What this task involves:
Beginning with the line where "Image resolution: width=1382" occurs, set down each line of the records through the final one, exactly and without additions.

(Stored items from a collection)
★ ★ ★ ★ ★ ★ ★
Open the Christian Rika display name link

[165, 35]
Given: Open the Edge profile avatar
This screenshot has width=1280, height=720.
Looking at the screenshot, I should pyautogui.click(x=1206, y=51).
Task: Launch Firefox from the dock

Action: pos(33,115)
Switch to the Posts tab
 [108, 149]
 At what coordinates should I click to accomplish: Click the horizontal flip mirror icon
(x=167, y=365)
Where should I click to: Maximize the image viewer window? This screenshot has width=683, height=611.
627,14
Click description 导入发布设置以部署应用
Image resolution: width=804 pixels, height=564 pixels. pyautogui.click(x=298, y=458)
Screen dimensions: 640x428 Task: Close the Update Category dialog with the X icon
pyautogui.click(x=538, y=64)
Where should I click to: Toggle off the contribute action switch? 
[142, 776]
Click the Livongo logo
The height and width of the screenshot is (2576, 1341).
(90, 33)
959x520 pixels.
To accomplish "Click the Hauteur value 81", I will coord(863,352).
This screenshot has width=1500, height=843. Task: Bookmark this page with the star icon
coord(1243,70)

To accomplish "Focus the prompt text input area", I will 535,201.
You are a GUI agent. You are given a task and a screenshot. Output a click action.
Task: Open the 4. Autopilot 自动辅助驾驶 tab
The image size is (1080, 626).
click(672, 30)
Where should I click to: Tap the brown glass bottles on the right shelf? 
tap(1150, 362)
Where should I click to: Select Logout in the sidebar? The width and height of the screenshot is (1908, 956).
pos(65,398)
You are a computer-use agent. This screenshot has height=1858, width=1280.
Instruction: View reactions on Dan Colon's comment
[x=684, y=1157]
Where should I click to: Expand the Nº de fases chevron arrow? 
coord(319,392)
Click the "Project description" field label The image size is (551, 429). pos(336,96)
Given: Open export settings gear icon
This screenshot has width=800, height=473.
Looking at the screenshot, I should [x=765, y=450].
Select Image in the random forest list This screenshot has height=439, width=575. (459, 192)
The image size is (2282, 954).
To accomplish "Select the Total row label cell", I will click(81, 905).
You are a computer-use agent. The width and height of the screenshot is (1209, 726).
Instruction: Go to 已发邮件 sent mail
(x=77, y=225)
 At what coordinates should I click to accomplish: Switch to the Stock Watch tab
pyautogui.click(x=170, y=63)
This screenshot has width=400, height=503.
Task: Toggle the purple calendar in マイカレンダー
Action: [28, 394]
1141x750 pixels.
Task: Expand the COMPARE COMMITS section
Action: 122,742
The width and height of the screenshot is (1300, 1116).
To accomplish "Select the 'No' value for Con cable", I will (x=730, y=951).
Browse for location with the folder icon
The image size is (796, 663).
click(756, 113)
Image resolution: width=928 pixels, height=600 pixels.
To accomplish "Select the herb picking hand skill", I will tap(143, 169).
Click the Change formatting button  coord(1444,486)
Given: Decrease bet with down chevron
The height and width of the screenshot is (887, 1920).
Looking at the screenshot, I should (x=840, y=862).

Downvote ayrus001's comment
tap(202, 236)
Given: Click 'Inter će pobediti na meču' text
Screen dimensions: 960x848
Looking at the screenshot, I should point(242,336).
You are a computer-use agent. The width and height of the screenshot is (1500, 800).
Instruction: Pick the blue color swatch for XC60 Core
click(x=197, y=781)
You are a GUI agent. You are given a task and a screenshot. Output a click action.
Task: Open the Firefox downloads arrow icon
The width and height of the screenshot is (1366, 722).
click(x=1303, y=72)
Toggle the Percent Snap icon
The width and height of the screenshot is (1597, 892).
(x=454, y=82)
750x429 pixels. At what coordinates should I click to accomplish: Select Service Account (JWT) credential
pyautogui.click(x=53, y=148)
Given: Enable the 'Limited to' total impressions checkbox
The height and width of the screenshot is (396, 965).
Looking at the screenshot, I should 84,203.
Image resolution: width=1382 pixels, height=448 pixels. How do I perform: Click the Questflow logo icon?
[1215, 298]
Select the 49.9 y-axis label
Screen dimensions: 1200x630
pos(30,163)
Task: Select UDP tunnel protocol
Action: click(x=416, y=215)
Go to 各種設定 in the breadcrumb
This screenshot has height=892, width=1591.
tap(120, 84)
★ ★ ★ ★ ★ ★ ★
Reply:
Image resolution: width=1382 pixels, height=448 pixels. How do I perform: Click the Questflow logo icon?
[1215, 298]
Select the 49.9 y-axis label
Screen dimensions: 1200x630
pos(30,163)
Task: Select UDP tunnel protocol
Action: click(x=416, y=215)
Go to 各種設定 in the breadcrumb
This screenshot has height=892, width=1591.
tap(120, 84)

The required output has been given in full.